Cross Validated Asked on December 3, 2021
I’m analyzing my data in R using a GLMM, of the format:
glmer(y~x1+x2+x3+x4+(1|site),data=df,family=poisson)
This produces a negative trend for variable x3. On the other hand, the graph of this result produces a positive trend.
According to the answers to a different question, this can happen if there is strong collinearity among the independent variables. However, variables x1 through x4 aren’t collinear with each other, I’ve checked.
I tried similar analyses using lm, glm and lmer, and the first two produce a positive trend (matching the graph) while the third produces a negative trend. This suggests that the change in the direction of the trend is due to the random factor of site. A graph of the data seems to support this:
What should I do in this situation? Should I be graphing separate trends for each site? I haven’t been doing this so far because the effect of site isn’t something I’m interested in.
EDIT: Here’s the data:
Site x3 y
A2 -0.673 5
A2 -1.16 4
A2 -1.16 9
A4 -0.479 3
A4 1.56 8
A4 0.00675 9
B2 -0.965 10
B2 -1.16 6
B2 -1.16 9
B5 -1.06 6
B5 -1.16 13
B5 -1.16 4
C2 -0.479 19
C2 -0.965 8
C2 0.590 10
C3 0.881 11
C3 -1.16 8
C3 -1.16 12
D2 -1.16 1
D2 -1.16 3
D2 -0.0904 6
D4 -0.188 2
D4 -0.479 0
D4 -1.06 0
E2 1.66 17
E2 1.76 27
E2 -0.188 32
E4 0.784 3
E4 0.784 1
E4 0.784 4
F3 1.76 5
F3 1.76 8
F3 -1.16 20
F4 1.17 6
F4 -0.868 3
F4 -0.285 7
This is likely to be Simpson's Paradox.
The estimates you get from a mixed effects model are the "within subject" associations with the relevant variable and the outcome. That is, the average for each subject. This can be very different from the overall association between the variables and the outcome. These can be, and often are, very different from each other. Sometimes they are the opposite sign and then it is an example of Simpson's Paradox.

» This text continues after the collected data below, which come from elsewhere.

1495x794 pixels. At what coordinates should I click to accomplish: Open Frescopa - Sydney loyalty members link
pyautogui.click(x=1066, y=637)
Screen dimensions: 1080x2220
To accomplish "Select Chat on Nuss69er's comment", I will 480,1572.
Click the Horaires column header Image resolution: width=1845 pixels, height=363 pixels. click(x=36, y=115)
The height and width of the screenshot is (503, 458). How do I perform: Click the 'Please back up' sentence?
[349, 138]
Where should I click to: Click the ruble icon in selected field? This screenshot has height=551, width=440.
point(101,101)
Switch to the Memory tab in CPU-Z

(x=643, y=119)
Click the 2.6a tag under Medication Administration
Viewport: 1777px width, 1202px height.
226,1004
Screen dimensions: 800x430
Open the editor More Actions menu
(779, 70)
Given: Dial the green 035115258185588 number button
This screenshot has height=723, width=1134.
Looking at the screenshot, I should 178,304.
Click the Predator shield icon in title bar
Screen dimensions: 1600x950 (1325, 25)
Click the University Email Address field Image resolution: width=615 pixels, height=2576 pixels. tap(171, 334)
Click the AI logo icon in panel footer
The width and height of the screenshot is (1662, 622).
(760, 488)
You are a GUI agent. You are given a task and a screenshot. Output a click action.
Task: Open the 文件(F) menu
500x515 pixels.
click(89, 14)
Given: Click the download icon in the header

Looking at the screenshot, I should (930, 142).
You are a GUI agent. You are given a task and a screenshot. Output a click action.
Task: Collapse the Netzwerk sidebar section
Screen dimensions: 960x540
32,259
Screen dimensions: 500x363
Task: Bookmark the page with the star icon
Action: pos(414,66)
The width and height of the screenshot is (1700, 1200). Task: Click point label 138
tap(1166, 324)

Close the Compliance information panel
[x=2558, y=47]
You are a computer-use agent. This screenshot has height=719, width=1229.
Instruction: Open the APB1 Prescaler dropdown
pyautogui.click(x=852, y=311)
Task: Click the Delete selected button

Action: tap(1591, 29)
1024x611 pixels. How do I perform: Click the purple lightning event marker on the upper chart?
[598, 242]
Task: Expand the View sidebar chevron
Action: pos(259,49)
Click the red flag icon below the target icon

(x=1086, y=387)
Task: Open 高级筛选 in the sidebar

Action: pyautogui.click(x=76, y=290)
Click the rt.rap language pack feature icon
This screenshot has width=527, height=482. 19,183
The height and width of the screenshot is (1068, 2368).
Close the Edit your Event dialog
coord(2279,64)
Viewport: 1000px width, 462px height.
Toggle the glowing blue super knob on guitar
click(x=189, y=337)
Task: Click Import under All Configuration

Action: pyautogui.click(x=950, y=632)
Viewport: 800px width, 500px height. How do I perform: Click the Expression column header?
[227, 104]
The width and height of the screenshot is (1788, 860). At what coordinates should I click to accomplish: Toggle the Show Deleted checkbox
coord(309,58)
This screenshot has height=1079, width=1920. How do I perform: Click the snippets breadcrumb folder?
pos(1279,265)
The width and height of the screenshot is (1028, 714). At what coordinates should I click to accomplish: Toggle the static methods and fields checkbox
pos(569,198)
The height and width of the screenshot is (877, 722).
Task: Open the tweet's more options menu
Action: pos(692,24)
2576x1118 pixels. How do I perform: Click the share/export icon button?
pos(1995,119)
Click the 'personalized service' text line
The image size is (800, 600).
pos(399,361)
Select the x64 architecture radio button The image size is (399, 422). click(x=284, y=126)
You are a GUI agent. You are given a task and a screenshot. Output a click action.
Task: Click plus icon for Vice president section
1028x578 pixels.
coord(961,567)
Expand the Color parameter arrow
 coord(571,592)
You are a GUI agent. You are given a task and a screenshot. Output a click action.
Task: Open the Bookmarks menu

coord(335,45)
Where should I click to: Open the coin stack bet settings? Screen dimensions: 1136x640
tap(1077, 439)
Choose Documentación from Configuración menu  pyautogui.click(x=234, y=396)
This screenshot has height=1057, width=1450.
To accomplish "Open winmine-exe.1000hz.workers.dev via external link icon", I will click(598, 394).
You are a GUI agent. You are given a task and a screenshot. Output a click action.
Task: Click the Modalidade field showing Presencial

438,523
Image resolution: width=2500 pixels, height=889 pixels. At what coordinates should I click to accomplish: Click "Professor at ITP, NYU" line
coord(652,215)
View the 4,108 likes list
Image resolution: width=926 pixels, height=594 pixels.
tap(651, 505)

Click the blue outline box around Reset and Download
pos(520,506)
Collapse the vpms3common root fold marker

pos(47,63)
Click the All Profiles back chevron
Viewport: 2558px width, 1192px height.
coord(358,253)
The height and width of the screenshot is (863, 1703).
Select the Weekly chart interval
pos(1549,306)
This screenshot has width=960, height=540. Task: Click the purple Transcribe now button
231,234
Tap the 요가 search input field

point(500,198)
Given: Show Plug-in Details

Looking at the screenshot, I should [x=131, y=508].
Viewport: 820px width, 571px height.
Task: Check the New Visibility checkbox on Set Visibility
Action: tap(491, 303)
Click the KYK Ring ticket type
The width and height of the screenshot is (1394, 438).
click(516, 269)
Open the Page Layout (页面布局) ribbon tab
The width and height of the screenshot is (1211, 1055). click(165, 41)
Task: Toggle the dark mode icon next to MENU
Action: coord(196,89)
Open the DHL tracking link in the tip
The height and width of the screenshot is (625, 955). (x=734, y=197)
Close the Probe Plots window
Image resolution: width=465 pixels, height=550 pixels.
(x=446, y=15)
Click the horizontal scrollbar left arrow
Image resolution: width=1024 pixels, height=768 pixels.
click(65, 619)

If you want to disentangle the between-subject association from the within-subject association then you can do so with contextual effects - by group-mean-centering and including the group means.
Herre is a recent question and answer that goes into this in some detail: Understanding Simpson's paradox with random effects
Answered by Robert Long on December 3, 2021
There is very little context in names y x1 x2 x3 x4
except that Site
and your choice of language and command leads me to a guess that this is ecological data.
This isn't really much more than a comment, but the graphs won't fit in any such. Referring to a Poisson distribution leads me to a Poisson fit of y
on x3
, graphed here, which does turn in a P-value of 0.010, stronger than I would have guessed from the graph itself. The fitted relation is an exponential and in this case approximately straight over the range of the data.
Naturally this fit says nothing about the other predictors, data on which are not accessible at the moment.
A graph separating the sites surely needs your subject-matter knowledge for interpretation, but it doesn't do much to help me. Some sites seem more heterogeneous than others, so what else is new?
This is the kind of armchair comment that is disappointing if not annoying, especially if your dataset in fact needed long and difficult hours to produce it: However, even with 36 data points rather than 20 as I guessed wildly, this is a rather small dataset to be fitting a complicated model.
People closer to your field should be able to say more if they were told what your variables really are. The full dataset or a printout of fuller model results might also allow more to be said.
I used Stata for the graphs, but they are, or should be, mundane in any language or environment worth attention.